Gli antichi, a mio parere, credettero alla veridicità della divinazione più perché impressionati dall'avverarsi delle profezie che per argomentazioni razionali. Quanto ai filosofi, sono stati raccolti i loro sottili ragionamenti per dimostrare che la divinazione corrisponde al vero. Tra essi (mi rifaccio ai più antichi), Senofane di Colofone fu il solo che, pur credendo all'esistenza degli dèi, negò ogni fede nella divinazione. Tutti gli altri, eccettuato Epicuro che sulla natura degli dèi disse cose assurde, approvarono la divinazione, ma non nella stessa misura. Socrate e tutti i socratici, Zenone stoico e i suoi seguaci, si attennero alla dottrina dei filosofi più antichi, e dello stesso parere furono l'Accademia antica e i peripatetici; già prima di essi, Pitagora aveva attribuito alla divinazione grande autorità (egli stesso, anzi, si considerava un àugure), e Democrito, filosofo di grande valore, in molti passi delle sue opere dichiarò di credere alle previsioni del futuro. Invece il peripatetico Dicearco considerò veritieri soltanto i sogni e le profezie gridate in accessi di follìa, negò fede a ogni altro genere di divinazione; mentre il mio intimo amico Cratippo, che io considero pari ai peripatetici più grandi, egualmente credette a quei due tipi di profezie, e ripudiò tutti gli altri. Ma dopo che gli Stoici ebbero difeso in generale ogni divinazione (poiché Zenone nelle sue opere aveva, per così dire, sparso qua e là i semi di questa dottrina e Cleante li aveva alquanto sviluppati), ecco farsi avanti un uomo d'ingegno acutissimo, Crisippo, il quale espose tutta la dottrina della divinazione in due libri, e poi in un altro libro trattò degli oracoli, in un altro ancora dei sogni; dopo di lui scrisse un libro sulla divinazione Diogene di Babilonia, suo discepolo, due Antipatro, cinque il mio Posidonio.

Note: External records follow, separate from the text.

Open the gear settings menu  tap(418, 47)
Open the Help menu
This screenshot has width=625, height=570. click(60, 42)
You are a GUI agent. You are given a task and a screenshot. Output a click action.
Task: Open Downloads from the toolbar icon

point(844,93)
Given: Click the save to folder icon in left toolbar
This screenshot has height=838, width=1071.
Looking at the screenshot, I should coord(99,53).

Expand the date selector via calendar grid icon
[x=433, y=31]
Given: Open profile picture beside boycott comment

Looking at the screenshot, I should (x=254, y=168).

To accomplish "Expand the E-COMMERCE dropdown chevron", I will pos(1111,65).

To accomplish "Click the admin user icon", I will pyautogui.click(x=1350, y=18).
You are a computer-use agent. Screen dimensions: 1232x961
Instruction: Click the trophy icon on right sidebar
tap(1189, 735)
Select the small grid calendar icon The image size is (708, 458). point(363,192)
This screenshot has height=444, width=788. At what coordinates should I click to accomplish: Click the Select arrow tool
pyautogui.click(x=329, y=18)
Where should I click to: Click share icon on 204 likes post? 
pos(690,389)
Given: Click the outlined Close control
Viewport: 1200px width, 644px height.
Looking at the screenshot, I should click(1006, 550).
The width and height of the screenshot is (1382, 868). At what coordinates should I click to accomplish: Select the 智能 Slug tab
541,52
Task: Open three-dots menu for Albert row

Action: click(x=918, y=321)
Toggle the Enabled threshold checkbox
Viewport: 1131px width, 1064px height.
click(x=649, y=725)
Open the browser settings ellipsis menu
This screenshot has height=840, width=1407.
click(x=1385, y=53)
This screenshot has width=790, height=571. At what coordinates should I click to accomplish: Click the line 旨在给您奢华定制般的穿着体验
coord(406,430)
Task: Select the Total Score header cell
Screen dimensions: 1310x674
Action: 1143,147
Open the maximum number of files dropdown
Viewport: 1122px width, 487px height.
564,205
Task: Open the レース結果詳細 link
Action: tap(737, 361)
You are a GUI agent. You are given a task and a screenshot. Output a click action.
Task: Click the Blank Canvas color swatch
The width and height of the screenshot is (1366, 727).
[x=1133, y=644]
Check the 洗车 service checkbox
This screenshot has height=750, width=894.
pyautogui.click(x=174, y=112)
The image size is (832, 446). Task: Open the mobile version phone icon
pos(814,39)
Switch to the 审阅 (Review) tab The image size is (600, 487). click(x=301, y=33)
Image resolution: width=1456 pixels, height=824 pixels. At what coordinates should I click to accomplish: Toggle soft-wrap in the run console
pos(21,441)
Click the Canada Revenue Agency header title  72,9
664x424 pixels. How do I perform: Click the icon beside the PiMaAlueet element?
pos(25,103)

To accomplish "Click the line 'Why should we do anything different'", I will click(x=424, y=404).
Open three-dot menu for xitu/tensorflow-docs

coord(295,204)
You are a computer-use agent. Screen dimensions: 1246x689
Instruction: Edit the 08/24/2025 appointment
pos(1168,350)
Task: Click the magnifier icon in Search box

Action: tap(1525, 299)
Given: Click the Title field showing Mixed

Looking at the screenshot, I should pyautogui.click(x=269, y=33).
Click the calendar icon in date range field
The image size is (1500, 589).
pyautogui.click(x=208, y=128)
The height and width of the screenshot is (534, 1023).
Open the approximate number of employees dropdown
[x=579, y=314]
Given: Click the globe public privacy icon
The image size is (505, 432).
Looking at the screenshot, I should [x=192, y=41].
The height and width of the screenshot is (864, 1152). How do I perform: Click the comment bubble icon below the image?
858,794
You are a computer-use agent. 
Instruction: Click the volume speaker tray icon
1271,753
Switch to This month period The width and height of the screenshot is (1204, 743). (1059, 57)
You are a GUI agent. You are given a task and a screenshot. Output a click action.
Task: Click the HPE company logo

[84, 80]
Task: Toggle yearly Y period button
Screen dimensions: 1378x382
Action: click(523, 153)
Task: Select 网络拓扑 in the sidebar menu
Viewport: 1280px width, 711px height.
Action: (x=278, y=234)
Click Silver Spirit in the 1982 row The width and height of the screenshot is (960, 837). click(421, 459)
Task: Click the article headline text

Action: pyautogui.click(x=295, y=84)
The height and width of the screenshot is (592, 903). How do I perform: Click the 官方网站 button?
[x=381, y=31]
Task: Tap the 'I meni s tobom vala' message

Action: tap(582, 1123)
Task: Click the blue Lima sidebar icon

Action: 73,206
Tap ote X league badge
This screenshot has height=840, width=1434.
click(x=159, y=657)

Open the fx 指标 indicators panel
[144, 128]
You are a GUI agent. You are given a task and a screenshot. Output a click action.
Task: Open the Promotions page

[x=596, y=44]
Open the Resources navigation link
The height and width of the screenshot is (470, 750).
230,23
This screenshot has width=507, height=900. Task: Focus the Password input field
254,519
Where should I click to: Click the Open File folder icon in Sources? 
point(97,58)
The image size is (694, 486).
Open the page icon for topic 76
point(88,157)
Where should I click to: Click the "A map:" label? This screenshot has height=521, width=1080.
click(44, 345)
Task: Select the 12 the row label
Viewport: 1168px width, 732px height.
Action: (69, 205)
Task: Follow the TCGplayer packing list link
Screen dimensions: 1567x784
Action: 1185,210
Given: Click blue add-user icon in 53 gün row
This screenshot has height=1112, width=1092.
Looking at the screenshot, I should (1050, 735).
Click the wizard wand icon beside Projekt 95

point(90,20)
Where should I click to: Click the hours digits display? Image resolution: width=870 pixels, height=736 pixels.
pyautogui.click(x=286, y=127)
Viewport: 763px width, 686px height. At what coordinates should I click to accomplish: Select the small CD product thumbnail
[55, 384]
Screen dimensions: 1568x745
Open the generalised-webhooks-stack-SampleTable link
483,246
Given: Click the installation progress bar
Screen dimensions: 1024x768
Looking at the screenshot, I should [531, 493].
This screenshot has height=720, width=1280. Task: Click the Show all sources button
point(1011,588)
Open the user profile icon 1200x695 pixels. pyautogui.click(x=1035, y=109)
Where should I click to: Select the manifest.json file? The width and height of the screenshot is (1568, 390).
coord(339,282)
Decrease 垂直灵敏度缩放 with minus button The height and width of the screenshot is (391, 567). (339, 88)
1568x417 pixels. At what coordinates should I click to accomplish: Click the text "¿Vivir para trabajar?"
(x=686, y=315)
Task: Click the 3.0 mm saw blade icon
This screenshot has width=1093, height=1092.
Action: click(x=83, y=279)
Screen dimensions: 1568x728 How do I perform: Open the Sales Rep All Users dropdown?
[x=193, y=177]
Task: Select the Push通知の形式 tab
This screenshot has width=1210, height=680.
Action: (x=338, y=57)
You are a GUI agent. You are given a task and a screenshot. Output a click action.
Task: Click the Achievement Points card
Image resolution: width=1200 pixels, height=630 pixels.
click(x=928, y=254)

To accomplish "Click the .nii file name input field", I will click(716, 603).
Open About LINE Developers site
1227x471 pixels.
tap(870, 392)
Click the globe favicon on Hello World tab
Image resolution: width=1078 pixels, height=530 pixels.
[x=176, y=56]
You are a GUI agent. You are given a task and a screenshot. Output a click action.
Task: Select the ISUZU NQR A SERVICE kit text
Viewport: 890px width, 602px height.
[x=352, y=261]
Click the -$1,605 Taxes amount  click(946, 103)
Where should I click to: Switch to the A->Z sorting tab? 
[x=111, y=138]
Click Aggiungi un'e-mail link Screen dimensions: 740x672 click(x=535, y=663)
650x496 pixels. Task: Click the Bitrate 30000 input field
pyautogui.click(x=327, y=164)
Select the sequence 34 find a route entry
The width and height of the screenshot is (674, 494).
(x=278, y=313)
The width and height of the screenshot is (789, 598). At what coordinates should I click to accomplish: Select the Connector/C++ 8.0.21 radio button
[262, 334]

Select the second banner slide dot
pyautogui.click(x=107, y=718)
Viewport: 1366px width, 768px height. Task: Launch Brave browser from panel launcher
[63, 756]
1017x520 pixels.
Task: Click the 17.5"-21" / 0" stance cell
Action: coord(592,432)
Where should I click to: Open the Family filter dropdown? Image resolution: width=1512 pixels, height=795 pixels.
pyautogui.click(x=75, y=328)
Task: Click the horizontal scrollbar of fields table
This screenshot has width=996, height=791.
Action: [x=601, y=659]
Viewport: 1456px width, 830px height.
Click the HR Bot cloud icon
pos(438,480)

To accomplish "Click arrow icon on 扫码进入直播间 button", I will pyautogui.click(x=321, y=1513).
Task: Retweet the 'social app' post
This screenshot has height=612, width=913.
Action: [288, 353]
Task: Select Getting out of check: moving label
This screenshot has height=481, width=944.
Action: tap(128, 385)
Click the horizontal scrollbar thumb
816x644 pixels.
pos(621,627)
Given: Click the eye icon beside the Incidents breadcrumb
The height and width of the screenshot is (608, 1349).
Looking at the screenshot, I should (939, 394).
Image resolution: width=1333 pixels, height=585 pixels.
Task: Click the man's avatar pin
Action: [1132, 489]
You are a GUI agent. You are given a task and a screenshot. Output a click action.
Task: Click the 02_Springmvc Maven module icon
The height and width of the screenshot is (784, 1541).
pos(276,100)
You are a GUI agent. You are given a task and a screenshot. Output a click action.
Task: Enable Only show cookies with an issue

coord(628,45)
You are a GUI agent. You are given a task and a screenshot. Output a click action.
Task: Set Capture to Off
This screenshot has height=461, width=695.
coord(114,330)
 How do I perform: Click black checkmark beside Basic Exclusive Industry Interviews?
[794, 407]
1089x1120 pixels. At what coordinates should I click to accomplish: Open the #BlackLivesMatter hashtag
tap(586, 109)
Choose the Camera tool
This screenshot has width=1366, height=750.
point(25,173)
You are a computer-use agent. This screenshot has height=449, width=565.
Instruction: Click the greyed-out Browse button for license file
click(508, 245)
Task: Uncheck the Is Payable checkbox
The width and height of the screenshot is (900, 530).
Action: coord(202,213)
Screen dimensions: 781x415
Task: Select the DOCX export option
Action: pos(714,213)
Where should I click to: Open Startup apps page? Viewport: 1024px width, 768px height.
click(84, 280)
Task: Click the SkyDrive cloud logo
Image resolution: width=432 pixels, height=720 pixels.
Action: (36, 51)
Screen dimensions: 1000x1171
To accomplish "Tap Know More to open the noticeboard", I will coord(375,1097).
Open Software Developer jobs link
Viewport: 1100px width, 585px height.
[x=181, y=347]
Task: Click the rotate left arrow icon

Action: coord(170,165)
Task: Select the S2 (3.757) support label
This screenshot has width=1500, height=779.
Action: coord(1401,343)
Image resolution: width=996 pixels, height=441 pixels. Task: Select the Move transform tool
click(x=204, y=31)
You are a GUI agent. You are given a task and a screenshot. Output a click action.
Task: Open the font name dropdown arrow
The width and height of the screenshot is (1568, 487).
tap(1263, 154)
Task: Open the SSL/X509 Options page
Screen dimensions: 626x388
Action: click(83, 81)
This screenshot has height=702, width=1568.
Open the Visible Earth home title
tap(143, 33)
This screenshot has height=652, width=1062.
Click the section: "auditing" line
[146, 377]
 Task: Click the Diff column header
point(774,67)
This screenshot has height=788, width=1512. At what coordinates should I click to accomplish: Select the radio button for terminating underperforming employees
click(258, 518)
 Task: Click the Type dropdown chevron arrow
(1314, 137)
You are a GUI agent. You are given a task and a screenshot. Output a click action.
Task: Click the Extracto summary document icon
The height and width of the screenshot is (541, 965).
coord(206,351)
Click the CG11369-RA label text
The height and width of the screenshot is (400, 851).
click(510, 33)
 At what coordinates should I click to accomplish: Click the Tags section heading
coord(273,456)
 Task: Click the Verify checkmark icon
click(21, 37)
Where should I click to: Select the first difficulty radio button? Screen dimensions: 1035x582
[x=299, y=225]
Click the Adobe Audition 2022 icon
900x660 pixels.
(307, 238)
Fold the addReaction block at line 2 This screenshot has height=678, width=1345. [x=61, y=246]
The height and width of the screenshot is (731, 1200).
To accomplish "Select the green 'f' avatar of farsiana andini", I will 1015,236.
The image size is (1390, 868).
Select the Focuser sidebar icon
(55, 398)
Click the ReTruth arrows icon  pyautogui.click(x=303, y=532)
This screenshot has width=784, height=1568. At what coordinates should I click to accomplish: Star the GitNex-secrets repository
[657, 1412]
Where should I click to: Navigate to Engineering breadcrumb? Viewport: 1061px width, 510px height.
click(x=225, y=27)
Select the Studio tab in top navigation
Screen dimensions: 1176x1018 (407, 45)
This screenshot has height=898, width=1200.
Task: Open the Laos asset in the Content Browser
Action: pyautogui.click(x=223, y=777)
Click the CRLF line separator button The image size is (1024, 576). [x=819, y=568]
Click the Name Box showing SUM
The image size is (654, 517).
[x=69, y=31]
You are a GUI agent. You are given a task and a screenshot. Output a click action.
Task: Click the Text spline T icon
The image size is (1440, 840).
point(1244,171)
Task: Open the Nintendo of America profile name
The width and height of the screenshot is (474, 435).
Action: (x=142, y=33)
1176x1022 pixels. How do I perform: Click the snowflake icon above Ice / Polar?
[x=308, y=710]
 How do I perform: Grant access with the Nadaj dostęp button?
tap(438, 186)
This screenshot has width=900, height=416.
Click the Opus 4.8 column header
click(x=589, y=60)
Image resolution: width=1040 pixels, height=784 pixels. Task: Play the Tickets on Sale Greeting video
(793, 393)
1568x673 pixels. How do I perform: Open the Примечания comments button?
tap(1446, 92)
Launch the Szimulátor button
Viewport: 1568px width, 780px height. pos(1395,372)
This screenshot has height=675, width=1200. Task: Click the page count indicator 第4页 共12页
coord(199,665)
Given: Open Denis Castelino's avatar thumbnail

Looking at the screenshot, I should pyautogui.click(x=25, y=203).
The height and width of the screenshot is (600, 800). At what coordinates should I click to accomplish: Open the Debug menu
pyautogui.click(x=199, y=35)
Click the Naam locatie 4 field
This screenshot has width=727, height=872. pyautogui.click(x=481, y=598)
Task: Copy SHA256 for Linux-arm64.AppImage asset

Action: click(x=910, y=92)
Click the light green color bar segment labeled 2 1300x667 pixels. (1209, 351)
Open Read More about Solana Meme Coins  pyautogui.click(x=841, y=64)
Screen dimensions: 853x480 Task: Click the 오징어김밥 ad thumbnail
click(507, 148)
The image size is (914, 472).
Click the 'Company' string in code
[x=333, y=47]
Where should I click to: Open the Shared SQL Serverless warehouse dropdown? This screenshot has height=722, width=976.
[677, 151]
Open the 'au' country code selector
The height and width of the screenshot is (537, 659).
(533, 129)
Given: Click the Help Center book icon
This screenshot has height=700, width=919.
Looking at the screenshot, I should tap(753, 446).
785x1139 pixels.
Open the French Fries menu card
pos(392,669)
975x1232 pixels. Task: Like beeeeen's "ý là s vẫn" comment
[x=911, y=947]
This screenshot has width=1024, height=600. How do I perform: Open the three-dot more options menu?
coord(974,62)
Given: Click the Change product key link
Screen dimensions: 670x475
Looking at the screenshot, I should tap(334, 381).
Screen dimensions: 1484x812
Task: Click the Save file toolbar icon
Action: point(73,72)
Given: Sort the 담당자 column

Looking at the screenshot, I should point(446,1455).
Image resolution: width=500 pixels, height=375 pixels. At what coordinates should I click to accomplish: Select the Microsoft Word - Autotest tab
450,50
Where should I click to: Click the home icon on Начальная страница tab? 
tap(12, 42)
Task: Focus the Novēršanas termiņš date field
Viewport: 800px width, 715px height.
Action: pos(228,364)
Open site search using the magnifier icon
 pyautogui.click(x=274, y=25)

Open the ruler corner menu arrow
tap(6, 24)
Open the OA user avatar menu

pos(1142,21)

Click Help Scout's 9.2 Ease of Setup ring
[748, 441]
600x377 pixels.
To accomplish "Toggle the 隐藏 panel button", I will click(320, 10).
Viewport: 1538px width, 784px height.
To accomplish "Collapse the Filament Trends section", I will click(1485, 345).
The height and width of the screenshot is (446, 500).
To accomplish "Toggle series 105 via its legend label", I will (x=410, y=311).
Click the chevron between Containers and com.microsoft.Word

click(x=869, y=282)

Ma dagli Stoici si discostò il maggior pensatore di quella scuola, Panezio, maestro di Posidonio, discepolo di Antipatro; tuttavia egli non si spinse fino a negare la validità della divinazione, ma dichiarò soltanto di dubitarne. Ciò che fu lecito di fare fino a un certo punto a lui, stoico, tra l'aspro dissenso degli altri stoici, gli stessi stoici non concederanno a noi di farlo fino in fondo? Tanto più che ciò di cui Panezio dubita, è considerato più chiaro della luce del sole dagli altri seguaci della stessa scuola. Ma questo titolo di merito dell'Accademia ha la conferma del giudizio e della testimonianza di un filosofo di grande valore.